While the Cat's Away

My hubby has a new job the requires him to travel about six days a week. So I've begun to notice subtle changes in my behavior. I'm seeing new and old habits slowly emerge as I spend more and more time by myself without the companionship of my husband of 15 years.

Before I get into these disturbing changes I would like to point out that for the last few years we've both worked at home. So throughout the day him and my dog have been my constant companions. It's worked out very well for us. Although I picked him for his intellect and sweet demeanor, I think one of the reasons I stay with him because he's the least annoying person on the planet. He's quiet, hardworking and respectful, doesn't waste words and generally respects personal space and has good manners. He only farts in private. I think the last time I heard him break wind was 10 years ago. How could you not love a man like that?

At first when his travel began, I tried to pretend he was around, and kept up the habits I normally do as a couple. I do my morning walks, pick up after myself, make a fancy lunch and dinner and watch the programs the we would watch together on TV. Generally just thinking that although he's in Montevideo or Moscow, in my heart he's in the next room doing whatever he does for his Russian software company that sends him around the world.

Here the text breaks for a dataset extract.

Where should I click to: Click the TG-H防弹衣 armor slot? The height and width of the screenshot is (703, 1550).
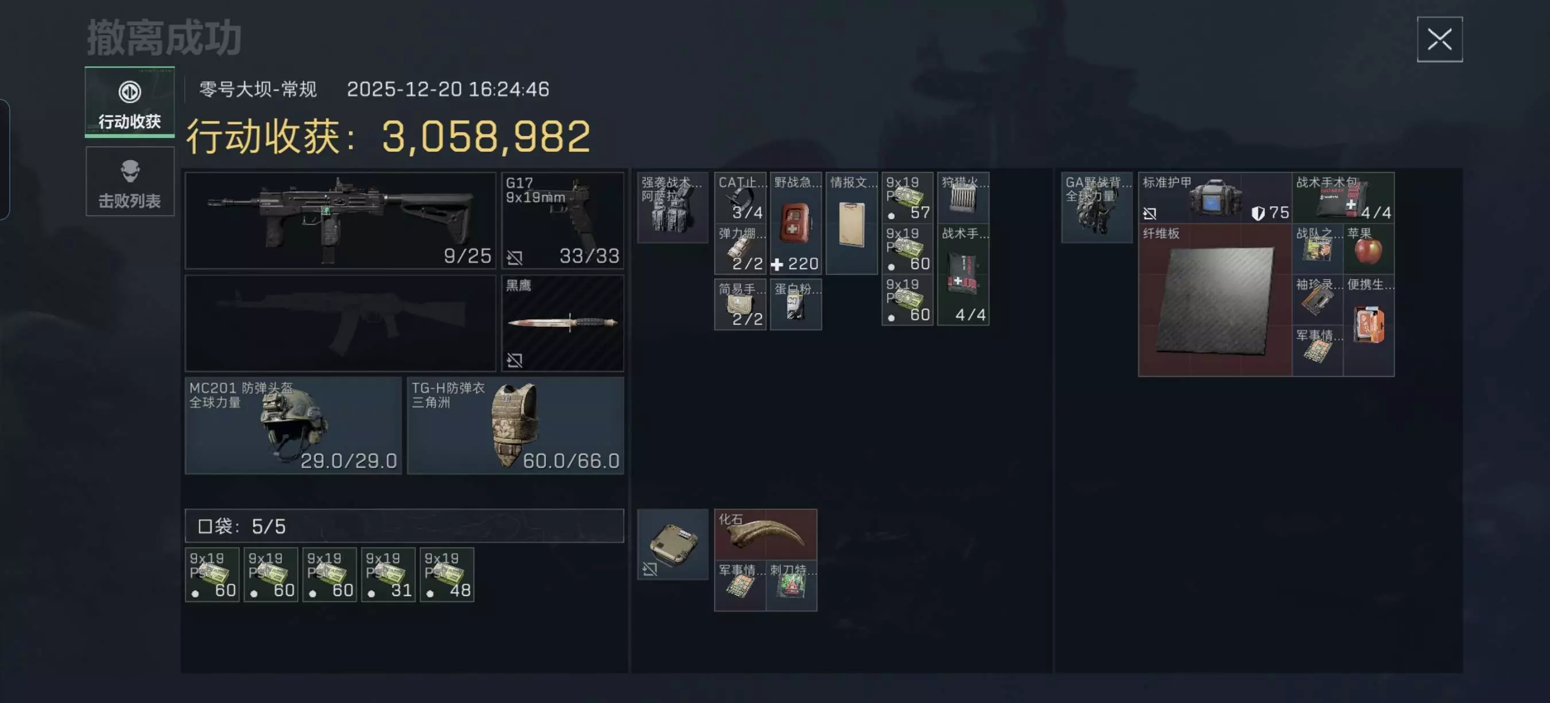[x=516, y=426]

Little by little that pretense has gone by the wayside. More and more I find myself doing things that I did before I was married. I've begun to eat over sink again. I know that sounds strange, but why take out a plate that has to be washed? A sandwich tastes just as good eaten over the sink. No dishes or napkins needed and I can wash my hands all at once. No muss on fuss.

I've also noticed my sleep patterns have changed. No more in bed at 11 to get up at 7. Now I find myself in bed at 1AM up at 8 and a nap after work before dinner. Could this be my true sleep pattern? Or do I really like watching infomertials, then reading a good book till my eyes close.

I'm finding I like to clean the house at 11PM, I guess in case I "die before I wake." I don't want anyone to see that the peanut butter is on the counter and that there are dirty clothes on the bathroom floor. I've also found that ants come out at night. (Which I had forgotten since somebody else normally cleans the kitchen.)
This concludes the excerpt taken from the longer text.